TAMUQ Welcomes 15th Class to Campus

Texas A&M University at Qatar (TAMUQ) welcomed 100 new students this semester, the branch campus’s 15th incoming class.
The new students bring TAMUQ’s total enrollment this semester is to 489, including graduate students.

Sixty-two percent of new students are Qatari, bringing the branch campus’s total Qatari enrollment to 52 percent. TAMUQ’s student body comprises students from 40 countries.

In addition, 52 percent of the new class is female. TAMUQ’s total female enrollment is 45 percent — more than twice the U.S. national average of women in engineering (20.9 percent).
Officials said the count of students may fluctuate slightly during the next few days.

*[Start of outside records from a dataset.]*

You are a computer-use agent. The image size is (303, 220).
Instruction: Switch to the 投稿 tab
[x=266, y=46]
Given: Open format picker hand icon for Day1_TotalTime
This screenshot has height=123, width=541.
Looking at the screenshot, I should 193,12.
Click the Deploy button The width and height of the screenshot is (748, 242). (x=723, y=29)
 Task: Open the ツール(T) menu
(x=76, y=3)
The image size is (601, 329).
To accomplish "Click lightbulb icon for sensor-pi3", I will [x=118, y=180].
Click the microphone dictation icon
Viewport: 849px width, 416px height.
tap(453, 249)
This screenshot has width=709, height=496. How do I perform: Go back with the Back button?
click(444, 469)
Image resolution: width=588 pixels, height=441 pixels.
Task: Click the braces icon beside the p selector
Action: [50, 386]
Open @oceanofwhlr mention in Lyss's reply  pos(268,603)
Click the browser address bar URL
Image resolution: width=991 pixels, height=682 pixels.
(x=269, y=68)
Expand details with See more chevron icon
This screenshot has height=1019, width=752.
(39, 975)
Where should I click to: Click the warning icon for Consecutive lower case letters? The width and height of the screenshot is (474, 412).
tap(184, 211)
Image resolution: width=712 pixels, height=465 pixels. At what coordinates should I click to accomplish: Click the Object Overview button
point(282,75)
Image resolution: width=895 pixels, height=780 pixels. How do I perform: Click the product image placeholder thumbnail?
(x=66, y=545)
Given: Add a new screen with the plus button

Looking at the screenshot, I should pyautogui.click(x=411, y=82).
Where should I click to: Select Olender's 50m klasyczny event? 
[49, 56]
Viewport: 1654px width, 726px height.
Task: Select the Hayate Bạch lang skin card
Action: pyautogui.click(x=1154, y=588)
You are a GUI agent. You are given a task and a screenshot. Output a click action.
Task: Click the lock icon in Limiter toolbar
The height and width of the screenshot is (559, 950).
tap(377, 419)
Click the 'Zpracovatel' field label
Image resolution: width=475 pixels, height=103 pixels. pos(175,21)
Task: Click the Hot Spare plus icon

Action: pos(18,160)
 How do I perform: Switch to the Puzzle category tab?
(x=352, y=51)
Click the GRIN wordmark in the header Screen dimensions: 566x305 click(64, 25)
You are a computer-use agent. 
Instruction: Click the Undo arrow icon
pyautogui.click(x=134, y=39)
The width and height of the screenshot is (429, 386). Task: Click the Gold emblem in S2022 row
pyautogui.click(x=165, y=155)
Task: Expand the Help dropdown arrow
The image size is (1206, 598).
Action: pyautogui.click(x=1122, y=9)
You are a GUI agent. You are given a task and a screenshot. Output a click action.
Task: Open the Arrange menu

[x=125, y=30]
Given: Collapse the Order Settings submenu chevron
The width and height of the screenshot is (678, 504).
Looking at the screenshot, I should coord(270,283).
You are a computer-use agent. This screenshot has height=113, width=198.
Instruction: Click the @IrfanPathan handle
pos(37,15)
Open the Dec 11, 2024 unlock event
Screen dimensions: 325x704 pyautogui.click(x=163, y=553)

Dr. César Malavé, dean of TAMUQ, welcomed students back to campus, especially the incoming freshmen of the Class of 2021. “Texas A&M at Qatar is educating the next generation of engineering leaders in Qatar. Our students have the knowledge, drive and confidence to succeed in our world-class engineering degree programs, and our goal is to develop our students into well-rounded Aggie engineers of character who lead and serve — in the classroom and in the workplace.”

Eleven new graduate students started their master’s degree in chemical engineering this semester, bringing the total number of graduate students to 45. TAMUQ has offered Master of Science and Master of Engineering degrees in chemical engineering since 2011 and has signed an agreement with Hamad bin Khalifa University to offer a dual Ph.D. in chemical engineering from Texas A&M University and the other from HBKU in either Sustainable Energy or Sustainable Environment.
More than 100 new students were welcomed to campus during orientation week, called Aggie Life 101 and organized by the Department of Student Affairs. The weeklong series of workshops and activities gave incoming students a chance to learn about Texas A&M and its unique traditions, as well as what it takes to succeed in a world-renowned engineering institution. Aggie Life 101 showcased the opportunities TAMUQ affords to help students become exemplary engineers — from leadership and social activities to transformative educational experiences.

Throughout the week, the incoming students were split into groups led by upperclassmen Aggie Orientation Leaders who served as ambassadors of TAMUQ and answer any questions the new students might have about college life. The orientation leaders also introduced the Aggie core values and the Aggie Code of Honor, two driving principles that sets apart an Aggie education from the rest.